A Filha de Ninguém


Nossa avaliação
Nobody’s Daughter Haewon (2013)
Nobody's Daughter Haewon poster Direção: Sang-soo Hong
Elenco: Eun-chae Jung, Sun-kyun Lee, Joon-Sang Yoo, Ji-won Ye


“A morte não tem segredos. Não abre portas. É o fim de uma pessoa. O que sobrevive é o que ela ou ele deram às outras pessoas, o que permanece na memória alheia”

Este é um trecho de “A Solidão dos Moribundos”, livro de Norbert Elias que Haewon, personagem principal de “A Filha de Ninguém”, pega em determinado momento em uma biblioteca. O filme não trata especificamente da morte, mas a noção de finitude perpassa todo o longa. A tese principal da obra de Elias – a amizade e solidariedade dos vivos como forma de mudar nossa atitude frente à morte – irriga a trajetória de encontros e desencontros da garota sul-coreana.

Haewon (em uma interpretação delicada e apaixonante de Jeoung Eun-chae) se encontra em um momento de transição com a mudança da mãe para o Canadá. Sozinha e carente, a estudante de artes cênicas acaba se envolvendo novamente com Seongjun (Lee), um professor e diretor de cinema casado com quem já teve um relacionamento secreto. Acompanhamos então o dia a dia desta jovem que, conforme diz um dos personagens do filme, “não se encaixa no modo de vida coreano”.

A câmera de Hong Sang-soo se coloca como observador: faz-se presente através do zoom e movimentos que chamam a atenção para si. É como se nos ofertasse o voyeurismo sem culpa, o filme com consciência de que está sendo assistido.  Já em momentos mais definidores, o diretor prefere longos planos fixos, permitindo que nossa observação aos poucos se transforme em cumplicidade, e de voyeurs passamos a participantes da história. Um exemplo é um dos melhores momentos do longa, em que uma cena de bebedeira (característica da filmografia de Sang-soo) é ao mesmo tempo tensa, engraçada e reveladora.

É interessante a atração mútua da garota com homens mais velhos. Ela se encanta por eles, eles se encantam por ela. Para Haewon estes homens talvez estejam mais próximos da posteridade, oferecem a segurança de algo que dura, permanece, diferente da efemeridade juvenil.  E para eles, ela pode ser a própria vida. Injeta beleza e luz em seus cotidianos pela simples espontaneidade de viver.

Sung-joon diz ter pouco para deixar após sua morte: apenas filmes, o nome e o filho. Esta preocupação em deixar marcas é uma constante na narrativa, mas e o efêmero? É preciso algo grandioso para sobreviver na memória?
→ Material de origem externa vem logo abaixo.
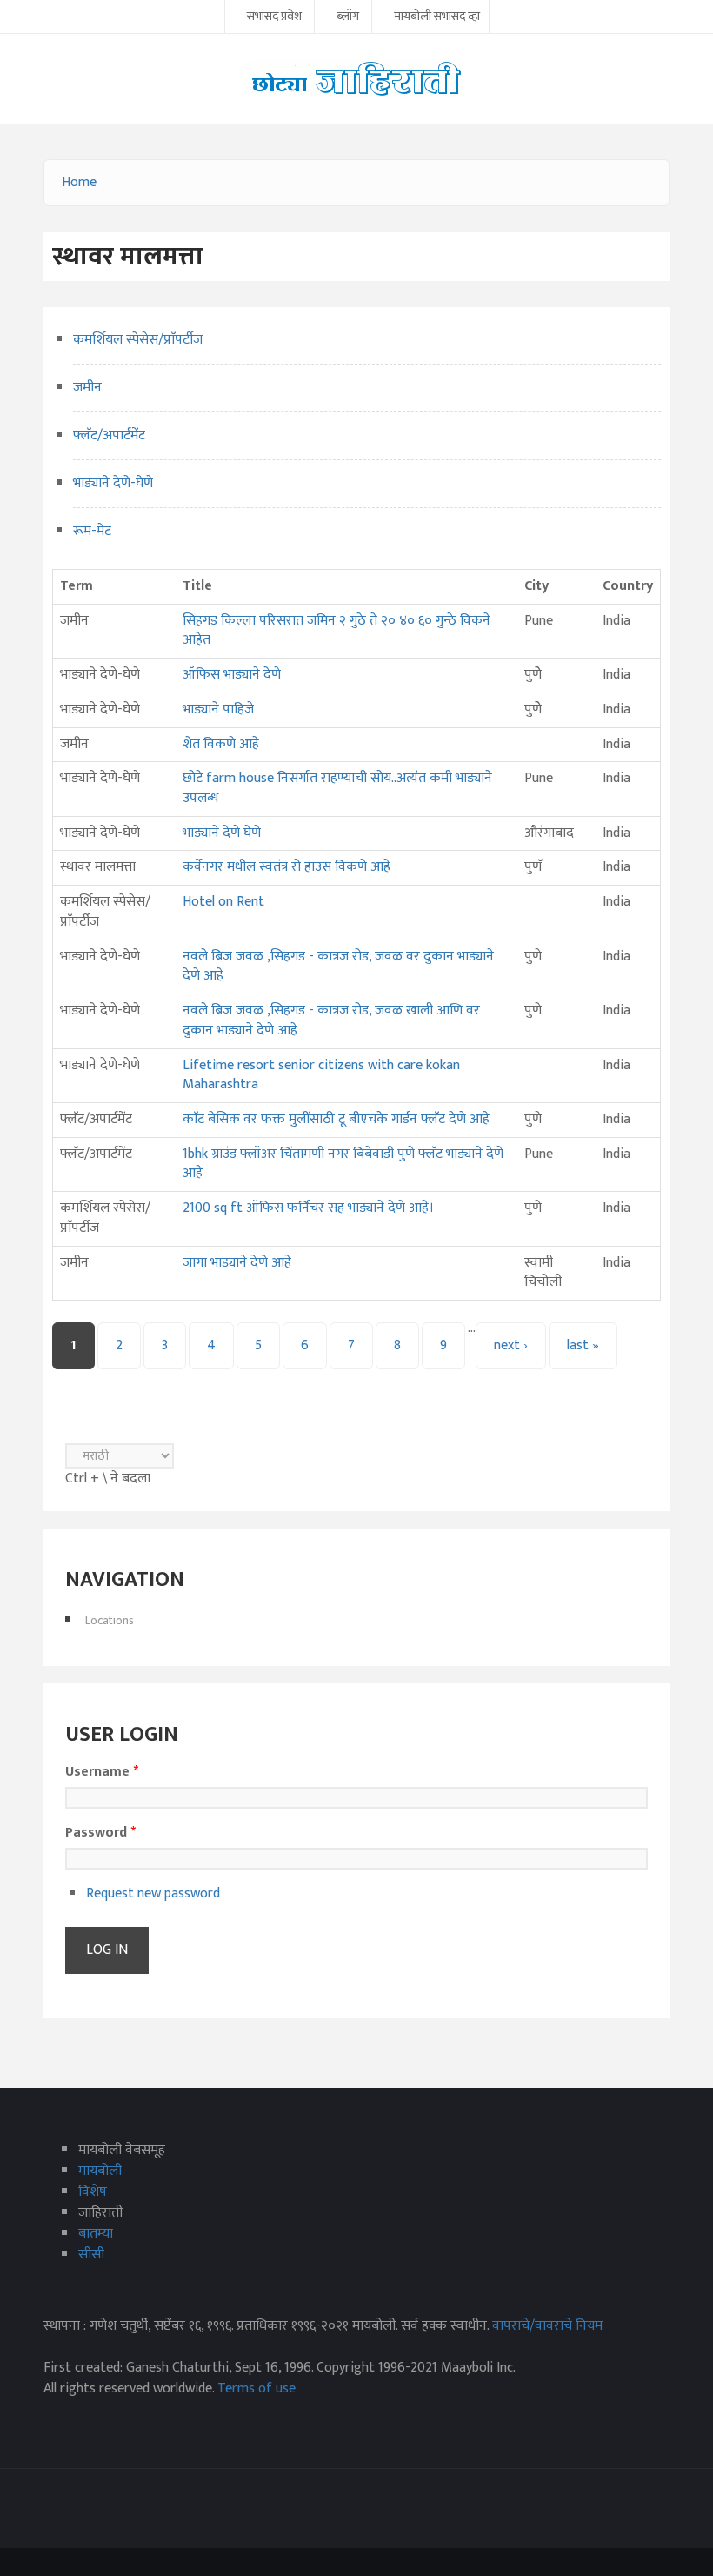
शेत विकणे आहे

Sung-joon não lembra do motel em que dormiu com Haewon, algo que para ela é inesquecível. A tensão das pequenas versus as grandes coisas da vida (e o que é “grande” e o que é “pequeno”) flui por entre os personagens, transbordando da tela e nos fazendo refletir do lado de cá também.

Lembrando muitas vezes a estrutura da trilogia “Antes do Amanhecer”, a produção de Hong Sang-soo é dramática, sensível e irônica.  Uma obra com tempo próprio, contemplativo, em que a solidão dos moribundos (e a dos não-moribundos também) se transforma em força viva pela arte do encontro. Voltando a Elias, o que sobrevive é o que se dá ao outro. Seja isso um simples momento de carinho ou uma potente desilusão amorosa.

Ou um filme como “A Filha de Ninguém”.